I feel I need to exclude him and have fun with the kids without him, rather than wait for him to come home. He is missing out as we have 4 brilliant kids. It might spur him on to make it more balanced or it might be the push I need to tell him to jog on.

Oh yes, that is a good strategy. Don't hang around waiting for him to step up. If fun with the children is what you want then you have that fun. With or without him.

I have been considering for a while now going on holiday solo as my teenagers are excellent company so I wouldn't feel alone.

Perfect! And when you have done all the organising and the kids are looking forward to it, don't just let him come along without him meeting your conditions first. If he sees you all having fun he may want to tag along. This is your family holiday, not his. You can negotiate the marriage afterwards.

when there is some kind of conflict (we have 2 teenage daughters) he goes mad saying this is why he goes out all the time

That is very bad parenting indeed. As a pp said, he is manipulative. He neglects his children and then blames them for his neglect. He is actually being quite brazen in a way, that he will only do the nice bits of fatherhood. Thing is, if you stay with him then you are teaching your daughters that this is a how a good father and husband behaves. As I expect you were taught yourself, in your own childhood, which is why you call him a "good dad" even when he is manifestly failing to be one.

PatchworkElmer · 14/12/2021 08:06

I love running. DH plays another sport to a reasonably high level.

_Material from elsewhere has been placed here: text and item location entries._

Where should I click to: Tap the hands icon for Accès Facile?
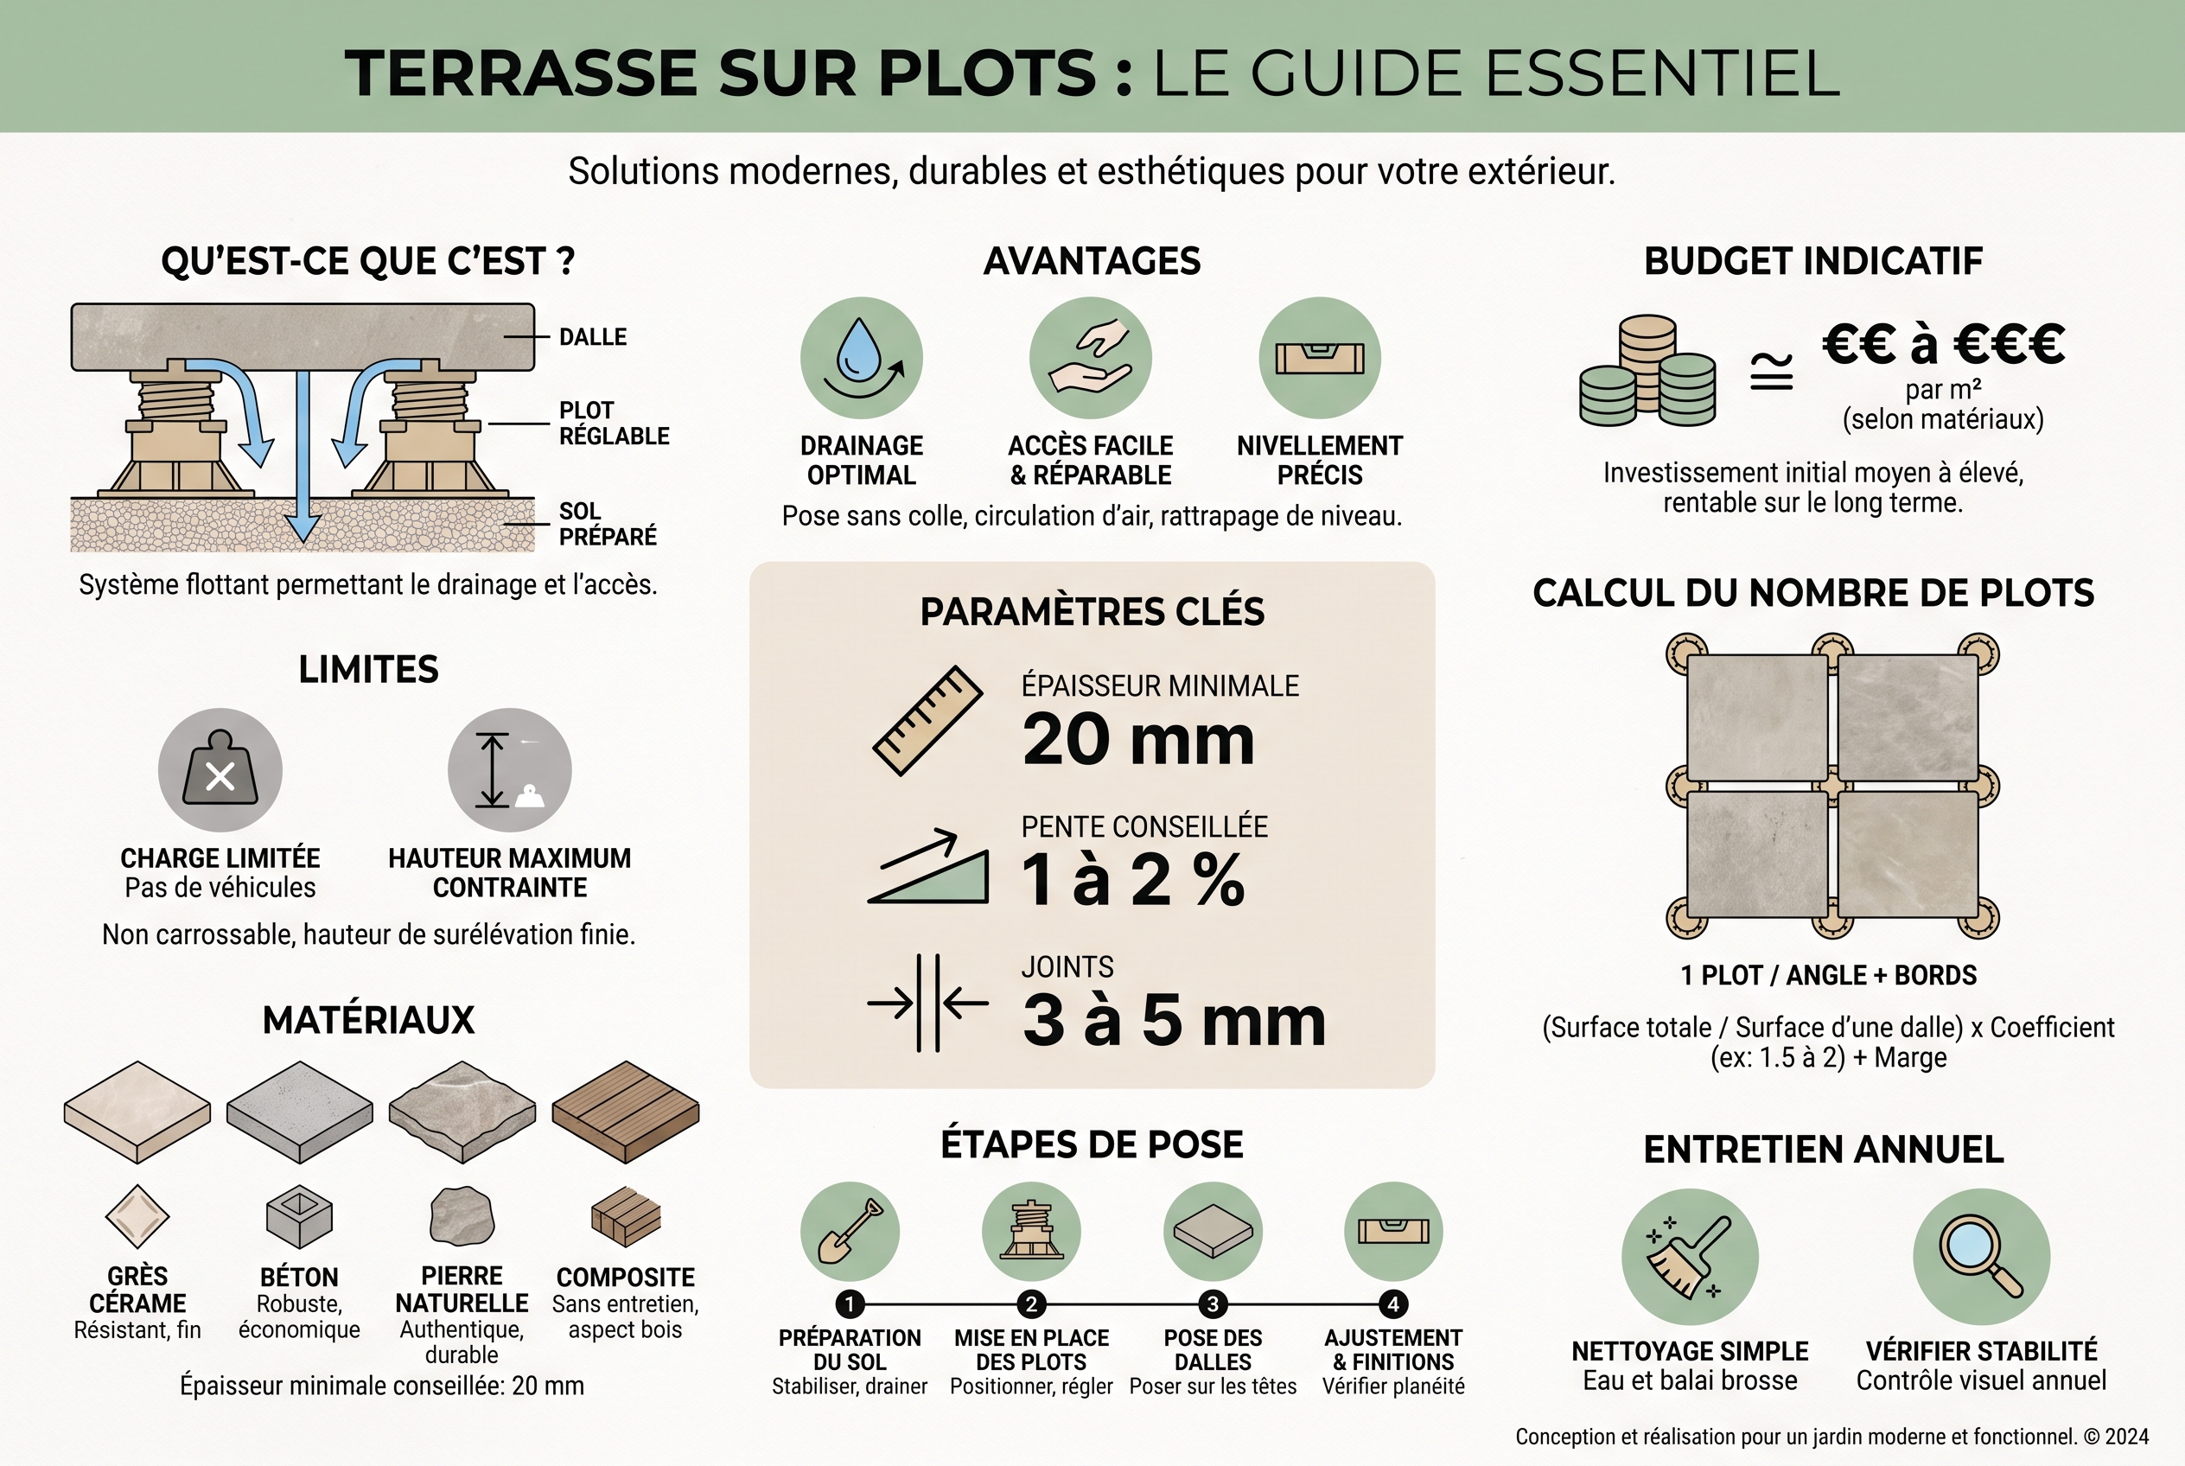tap(1090, 358)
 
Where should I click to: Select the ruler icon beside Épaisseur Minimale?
tap(927, 720)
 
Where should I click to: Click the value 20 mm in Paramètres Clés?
tap(1137, 740)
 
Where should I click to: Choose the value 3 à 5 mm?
tap(1174, 1020)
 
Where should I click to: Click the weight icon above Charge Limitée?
tap(220, 769)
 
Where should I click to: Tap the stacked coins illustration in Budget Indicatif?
tap(1647, 371)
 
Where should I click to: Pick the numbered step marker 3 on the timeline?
tap(1213, 1304)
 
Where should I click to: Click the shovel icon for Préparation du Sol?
tap(850, 1232)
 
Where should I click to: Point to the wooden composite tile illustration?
tap(626, 1112)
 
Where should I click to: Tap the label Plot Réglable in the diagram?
tap(614, 424)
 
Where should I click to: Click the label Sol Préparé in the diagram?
tap(608, 524)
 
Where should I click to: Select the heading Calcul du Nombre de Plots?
tap(1812, 593)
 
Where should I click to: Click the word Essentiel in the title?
tap(1662, 73)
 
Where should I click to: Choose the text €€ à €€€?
tap(1943, 344)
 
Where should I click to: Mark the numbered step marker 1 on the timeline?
tap(849, 1304)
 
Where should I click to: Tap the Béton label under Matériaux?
tap(299, 1278)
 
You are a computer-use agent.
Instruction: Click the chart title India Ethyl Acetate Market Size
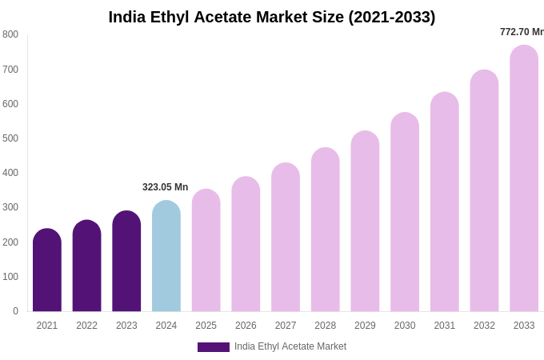pos(272,17)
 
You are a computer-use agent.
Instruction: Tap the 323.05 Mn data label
pos(165,187)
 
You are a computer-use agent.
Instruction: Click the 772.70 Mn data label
pos(522,32)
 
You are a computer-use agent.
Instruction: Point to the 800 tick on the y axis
pos(10,34)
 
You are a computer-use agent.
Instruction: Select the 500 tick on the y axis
pos(10,138)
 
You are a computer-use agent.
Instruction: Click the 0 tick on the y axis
pos(15,311)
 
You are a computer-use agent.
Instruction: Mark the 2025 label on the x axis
pos(206,326)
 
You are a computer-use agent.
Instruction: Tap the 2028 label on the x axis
pos(326,326)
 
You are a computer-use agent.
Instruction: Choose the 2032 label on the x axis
pos(484,326)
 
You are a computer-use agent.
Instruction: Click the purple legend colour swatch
pos(213,347)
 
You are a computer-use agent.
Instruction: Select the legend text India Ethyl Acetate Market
pos(290,346)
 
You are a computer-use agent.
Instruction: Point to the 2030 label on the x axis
pos(405,326)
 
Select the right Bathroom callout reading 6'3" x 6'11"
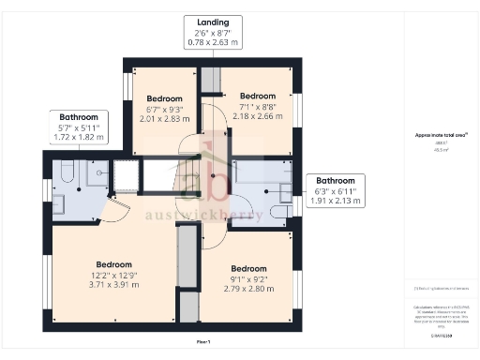click(x=335, y=190)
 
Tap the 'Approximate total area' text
click(x=441, y=135)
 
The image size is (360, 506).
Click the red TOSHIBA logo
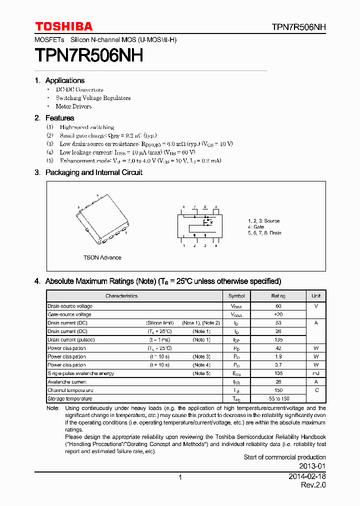click(64, 26)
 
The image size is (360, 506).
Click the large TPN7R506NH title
click(89, 56)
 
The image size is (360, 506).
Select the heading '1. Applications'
click(60, 80)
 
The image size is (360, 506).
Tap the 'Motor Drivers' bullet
click(74, 106)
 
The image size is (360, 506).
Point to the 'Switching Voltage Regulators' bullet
click(93, 98)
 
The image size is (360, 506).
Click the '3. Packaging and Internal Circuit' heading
click(88, 172)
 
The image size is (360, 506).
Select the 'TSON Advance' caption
click(102, 258)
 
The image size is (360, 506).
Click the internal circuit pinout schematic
click(200, 225)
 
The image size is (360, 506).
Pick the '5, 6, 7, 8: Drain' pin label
click(264, 233)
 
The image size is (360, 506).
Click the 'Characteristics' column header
click(122, 296)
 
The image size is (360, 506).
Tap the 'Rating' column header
click(278, 296)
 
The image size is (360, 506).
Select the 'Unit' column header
click(316, 296)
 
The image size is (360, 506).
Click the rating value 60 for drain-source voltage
click(278, 306)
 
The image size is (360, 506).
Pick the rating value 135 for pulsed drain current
click(278, 340)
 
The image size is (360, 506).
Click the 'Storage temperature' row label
click(70, 399)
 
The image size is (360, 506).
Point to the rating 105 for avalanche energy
click(278, 374)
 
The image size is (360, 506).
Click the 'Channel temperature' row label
click(70, 390)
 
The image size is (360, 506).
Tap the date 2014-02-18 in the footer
click(307, 477)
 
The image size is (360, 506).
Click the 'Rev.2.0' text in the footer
click(313, 486)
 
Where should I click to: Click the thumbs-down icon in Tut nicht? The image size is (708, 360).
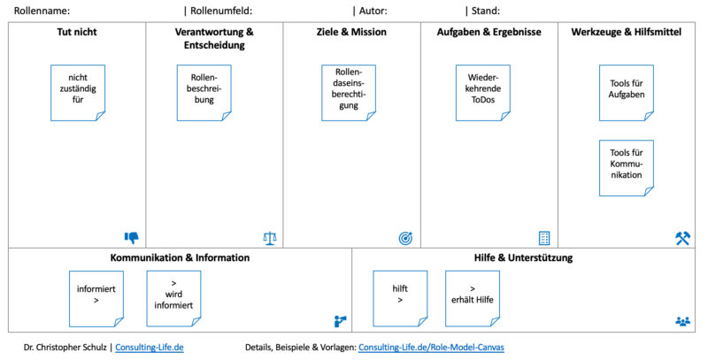tap(132, 237)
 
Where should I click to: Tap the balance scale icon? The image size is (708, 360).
tap(269, 238)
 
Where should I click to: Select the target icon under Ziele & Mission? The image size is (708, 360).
tap(405, 238)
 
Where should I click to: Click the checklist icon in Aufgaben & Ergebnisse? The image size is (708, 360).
tap(544, 238)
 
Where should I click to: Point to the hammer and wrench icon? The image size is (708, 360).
tap(682, 238)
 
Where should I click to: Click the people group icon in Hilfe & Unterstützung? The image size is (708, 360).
tap(682, 321)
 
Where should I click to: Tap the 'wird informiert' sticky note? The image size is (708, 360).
tap(173, 298)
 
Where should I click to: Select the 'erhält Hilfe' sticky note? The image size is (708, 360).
tap(473, 298)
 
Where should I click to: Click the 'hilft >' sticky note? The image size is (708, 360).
tap(400, 298)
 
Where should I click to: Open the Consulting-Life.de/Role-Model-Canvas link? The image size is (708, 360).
tap(431, 348)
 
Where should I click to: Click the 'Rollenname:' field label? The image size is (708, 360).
tap(42, 11)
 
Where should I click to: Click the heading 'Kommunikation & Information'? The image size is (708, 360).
tap(180, 257)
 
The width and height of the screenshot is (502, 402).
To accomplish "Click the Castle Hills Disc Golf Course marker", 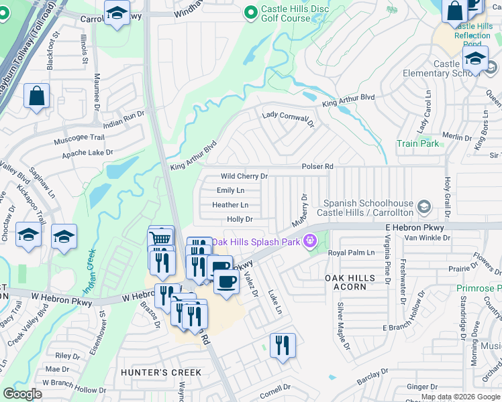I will pos(250,12).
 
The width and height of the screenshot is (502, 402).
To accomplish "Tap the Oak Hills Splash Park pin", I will pos(309,241).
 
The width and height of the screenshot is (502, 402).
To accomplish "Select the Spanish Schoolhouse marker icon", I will pos(423,207).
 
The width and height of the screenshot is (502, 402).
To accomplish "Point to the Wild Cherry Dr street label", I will pos(244,176).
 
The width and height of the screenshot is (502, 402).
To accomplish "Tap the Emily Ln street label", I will pos(230,191).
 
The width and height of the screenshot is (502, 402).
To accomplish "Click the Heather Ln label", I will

We BOTH curb our activities to accommodate family life- I don’t really run further than a half marathon and train around my son’s waking hours. DH has dropped down a level in his sport so that he doesn’t have to go to 3 hours of training whilst DC is awake on top of match day. We both want to do this because we want to be with DC and appreciate that we can’t behave as we would if we weren’t parents. It sounds like your issue is that your H doesn’t!